The Fed: Love Minus Zero/No Limit

In the dime stores and bus stations
People talk of situations
Read books, repeat quotations
Draw conclusions on the wall
Some speak of the future
My love she speaks softly
She knows there’s no success like failure
And that failure’s no success at all

– Bob Dylan 1965

How much does the Fed love us?

To find the answer we invite you peruse the chart nearby. It plots the issued debt of the federal government in red along side (in blue) the total U.S. GDP. The green line measured on the right-hand scale is excess reserves in the banking system.

No one should be surprised at the red line measuring the bi-partisan profligacy of our esteemed public servants now surpassing 136% of GDP. That does not include the nuisance of unfunded and unaccounted liabilities like future Medicare and Social Security obligations.  Nor does it include the recent ladling on of an additional $2 – 3 trillion of COVID pandemic panic money now under discussion.

Yet it is that odd green line that is most interesting. These excess reserves represent unused lending capacity in the banking system. As you can see, for decades, a mere $1 – 3 billion was sufficient to keep the gears of finance lubricated – until the financial crisis of 2008. With interest rates already at zero, the Fed began their program of creating money to buy assets in the bond market or Quantitative Easing (“QE”).

Today those excess reserves total a whopping $3 trillion – enough to support $25 trillion in additional bank loans. But, of course, the banks are not lending (that is why they are excess). Those excess reserves are on deposit with the Fed.

Thus, the risk aversion in the banking sector has been replaced by new risk-seeking behavior at the Federal Reserve!

Our new multi-product Fed has made commitments to support primary dealers, corporate bonds, “Main Street” lending, muni debt, Paycheck Protection Program, commercial paper, money market funds and asset-backed securities. According to the Economist, these commitments total some $4 trillion in credit markets with total outstandings of $23.5 trillion.

So, what’s next – credit cards and ATM machines?

Normally, this sort of massive expansion of money and credit would lead to inflation as economic players bid up prices to use their newfound excess liquidity. So far, inflation in goods and services remains low – thanks, in part, to the deflationary effects of globalization and a leap forward in communication technology known as the Internet. More recently, the lack of demand in our disease-ridden nation has also kept prices subdued. Importantly, some good part of that excess money supply is washing up on foreign shores as the Fed keeps foreign central banks liquid with USD swap lines of credit.
○ ○ ○
◆ PROBLEM SET:
a: From the Fed commentary, render this sentence in Spanish: "Those excess reserves are on deposit with the Fed."
b: Write the next part of the Fed commentary, starting right after its final sentence.

(Dataset entries)
○ ○ ○
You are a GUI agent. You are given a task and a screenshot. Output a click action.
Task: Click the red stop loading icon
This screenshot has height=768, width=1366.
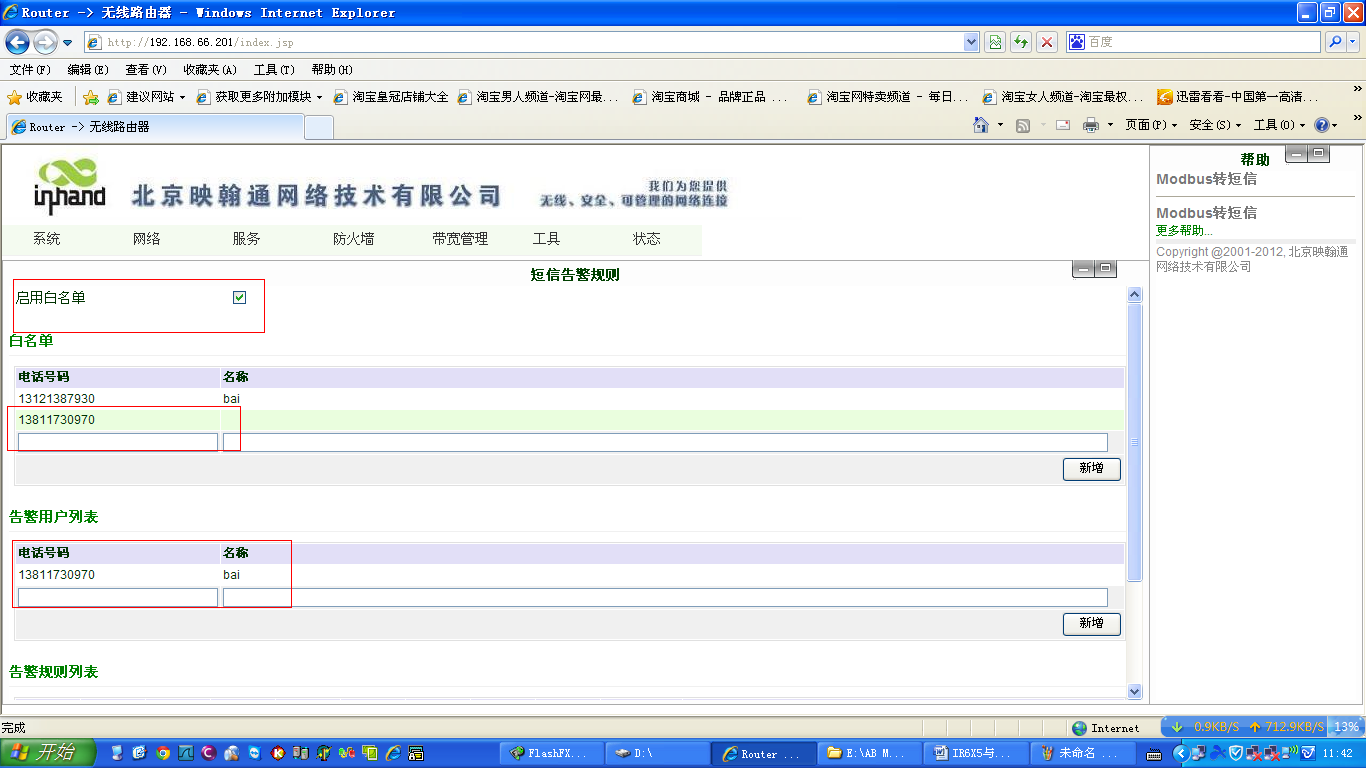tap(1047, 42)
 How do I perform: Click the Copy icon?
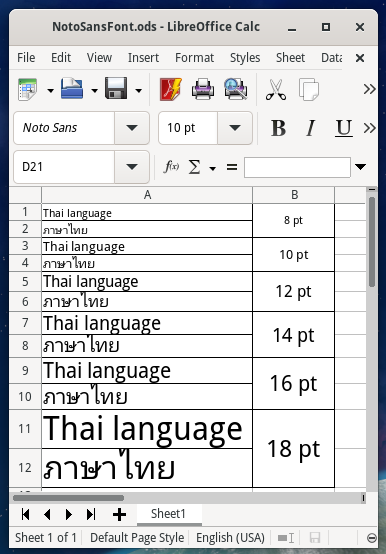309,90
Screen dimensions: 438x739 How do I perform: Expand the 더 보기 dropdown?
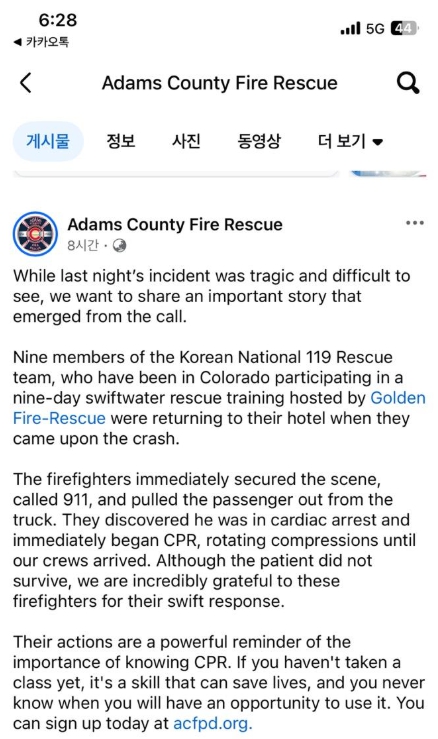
○ ○ ○
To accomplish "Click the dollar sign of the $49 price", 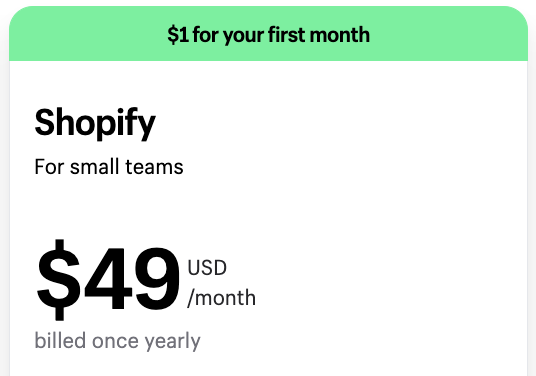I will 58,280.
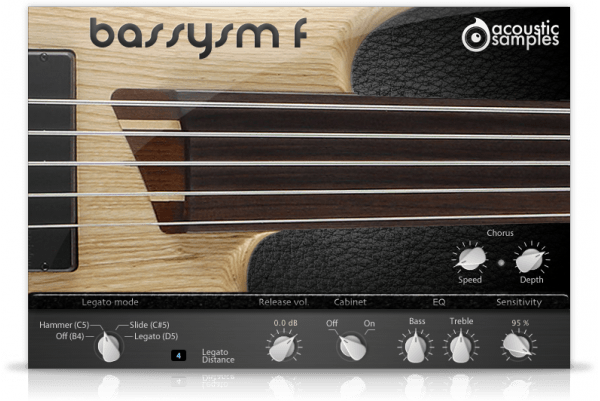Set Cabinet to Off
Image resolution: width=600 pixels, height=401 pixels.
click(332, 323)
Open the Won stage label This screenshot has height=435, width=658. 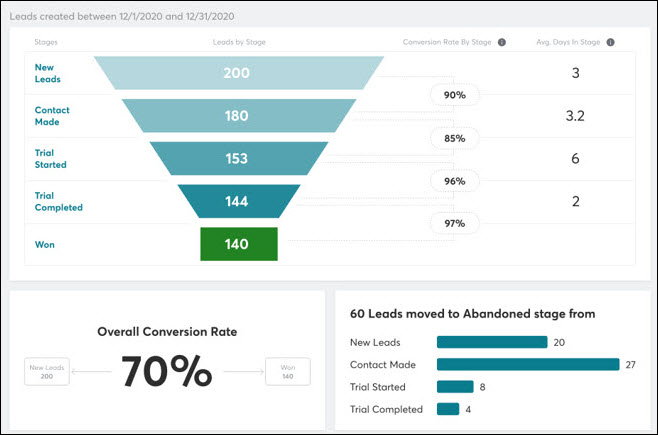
○ ○ ○
◆ TASK RESULTS:
a: Esas reservas excedentes están depositadas en la Fed.

b:
Remember, that excess liquidity is being directed to financial and credit markets. Accordingly, equities are in a happy place setting occasional all time records and interest rates are very low. Not long ago, we had puzzled over the prospect of the ten-year treasury yielding better than three percent. Now we wonder if it can break one percent in the near future.

Incredibly, the S&P high-yield bond index is at the same level as at the beginning of the year. With the St. Louis Fed forecasting a 53% drop in Q2 GDP, one would think that might put some pressure on the issuers of junk bonds and that traders would react. Is it possible the Fed is also buying this stuff?

So, it appears the inflation is manifest in equities and credit markets.

Modern Monetary Mischief (with apologies to Milton Friedman)

That old adage “strange times bring strange ideas” is on point today with the development of Modern Monetary Theory. As explained by Biden’s economic advisor, Stephanie Kelton, the U.S. can never run out of dollars because they are cheap and easy to print.

In effect, the federal debt can always be serviced by simply printing more money. Moreover, according to MMT, if people are unemployed, the government can print even more dollars and hire them to do something (or nothing). The “or nothing” is the notion of universal minimum income whereby the government prints enough money to pay people so they don’t need to work.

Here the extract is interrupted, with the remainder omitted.